Task ▸ Find the line containing "[LinkedIn] (77, 210)", then output it and every line after it through the end of the listing below, exactly as written.

Given records ▸
-----
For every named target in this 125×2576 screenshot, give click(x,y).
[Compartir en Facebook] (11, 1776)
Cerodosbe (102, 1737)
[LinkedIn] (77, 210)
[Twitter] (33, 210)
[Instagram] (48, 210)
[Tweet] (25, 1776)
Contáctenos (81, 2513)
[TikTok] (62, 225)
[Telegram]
-----
Exercise result ▸
[LinkedIn] (77, 210)
[Twitter] (33, 210)
[Instagram] (48, 210)
[Tweet] (25, 1776)
Contáctenos (81, 2513)
[TikTok] (62, 225)
[Telegram]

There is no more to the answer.